Twenty years on, the murder of Lesane Parish Crooks, a.k.a Tupac Shakur, remains a mystery. Shot four times, some say it was the result of an East Coast-West Coast music rivalry, whilst others point to the victim of an assault carried out by the rapper earlier that fateful evening.
To mark the anniversary of Shakur’s untimely death, an event at Rich Mix in Shoreditch brought together speakers and artists who are carrying the baton for his work in social justice and equality. Led by the Malcolm X Movement and I Am Hip-Hop Magazine, the afternoon explored the legacy of a modern icon.
In his lifetime, Tupac was a range of things. Musician, equal rights activist and purveyor of ‘thug life’, he was somewhat conflicted. He came from a family of Black Panthers – a revolutionary political organisation who fought for civil rights.
On the day, Apex Zero brought political hip-hop vibes. There was something of Tupac’s rawness in his delivery, whereas the content reflected the connectivity of the information age. Those who rapped in the closing cypher, did so to an impressively high standard. These were consciousness expanding rhymes, as opposed to the gang related rap commonly heard in the mainstream.
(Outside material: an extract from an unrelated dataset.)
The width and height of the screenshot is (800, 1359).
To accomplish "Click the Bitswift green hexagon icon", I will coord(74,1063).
Jamal Joseph is held in high esteem. An ex Panther and intellectual, he appeared at the event via Skype. He was charismatic and eloquent. He spoke about his experience of joining the Black Panthers aged just 15. He recalled how when he first met them he expected to be given a gun, but was instead handed a stack of books. Surprised he said, “I thought you were going to arm me”, to which his fellow party member replied, “I just did”. The belief that knowledge is power was a theme that ran throughout the event.
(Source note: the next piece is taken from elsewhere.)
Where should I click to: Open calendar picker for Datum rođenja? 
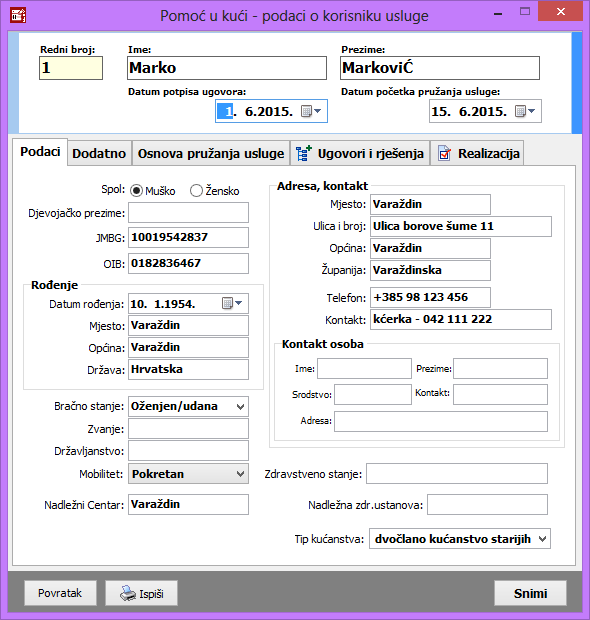pos(232,304)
The date of Tupac’s demise coincides with the 50th anniversary of the Black Panthers. Members of its alumni gave impassioned speeches on the ongoing struggle for racial equality around the world. There was a lot of talk around Black Lives Matter – a group taking action against the current spate of incidents in America, where police officers have shot black people without due cause.
Richard Sudan’s poetry had a serious edge. A blend of anger and insight, he addressed how the commercialisation of a ‘gangster’ lifestyle through music is partly responsible for the marginalisation of poorer young people in society. Margaret Atugonza commanded the room with her strong, soulful voice. Many people discussed Shakur’s background in the performing arts, in the neighbourhood where he grew up.
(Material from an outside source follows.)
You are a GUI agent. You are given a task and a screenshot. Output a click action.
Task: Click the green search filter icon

People in the audience made their own views heard during the Q&A sessions. It was stimulating to hear them articulate problems which are often difficult to see because they are so ingrained in our culture and its conditioning.
Through all the murkiness surrounding his death, Tupac’s message of peace and justice for all remains clear. He made mistakes and had his downfalls, but he continues to be relevant and inspirational in 2016.